While the sites are in four counties, Dublin City Council was selected as the contracting authority for the other councils. City councillors approved the overall plan in April of last year, although several councillors said they could not support a return to the PPP model, given previous negative experience, while others raised concerns about building large scale council housing estates with no social mix. Developer Bernard McNamara had backed out of a PPP deal to develop five city council sites for housing in 2008, leaving council housing flat complexes derelict.

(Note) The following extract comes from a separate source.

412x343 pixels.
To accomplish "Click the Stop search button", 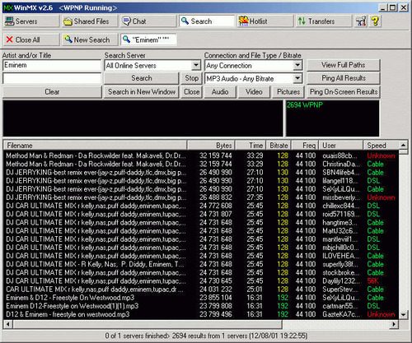I will click(191, 78).
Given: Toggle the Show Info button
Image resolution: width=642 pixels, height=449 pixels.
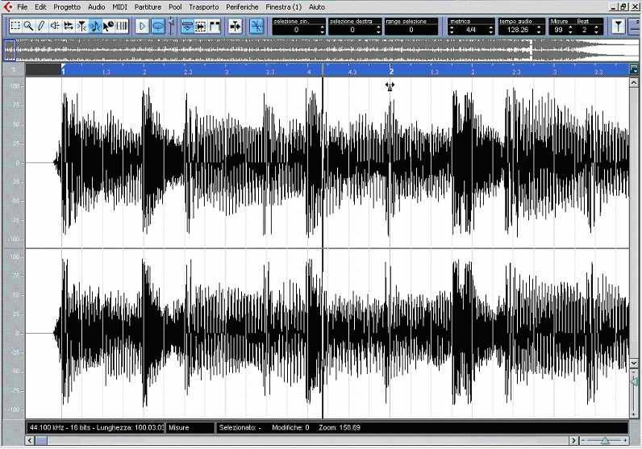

Unlike previous PPP models, where ownership of the land was transferred to the developer, the sites will stay in State ownership and the developer will be given a licence to build. The developer will get payments from the State for a 25-year period, after which the houses or apartments will return to State ownership, in what is known as an “availability-based” PPP model. The model has previously been used to build a number of roads, schools, court buildings and primary care centres.

While the previous PPP housing schemes included private homes, only social housing will be built on the six sites, with tenants allocated by the relevant local authority.

A single development consortium will build the homes across the four counties. Five groups made bids to build the homes, with three remaining in the running, these are: Torc Housing Partnership, involving, Tuath Housing Association as the tenant manager, with builders JJ Rhatigan, and equity providers Kajima Partnerships and Equitix; Comhar, involving Oaklee Housing with Sisk and Macquarie Corporate Holdings; and BAM PPP involving Circle Voluntary Housing Association and Bam Building.

A spokesman for the Department of Housing said a decision on the successful bid is expected by early September. Planning permission has already been granted for each site and construction is expected to take about 18 months.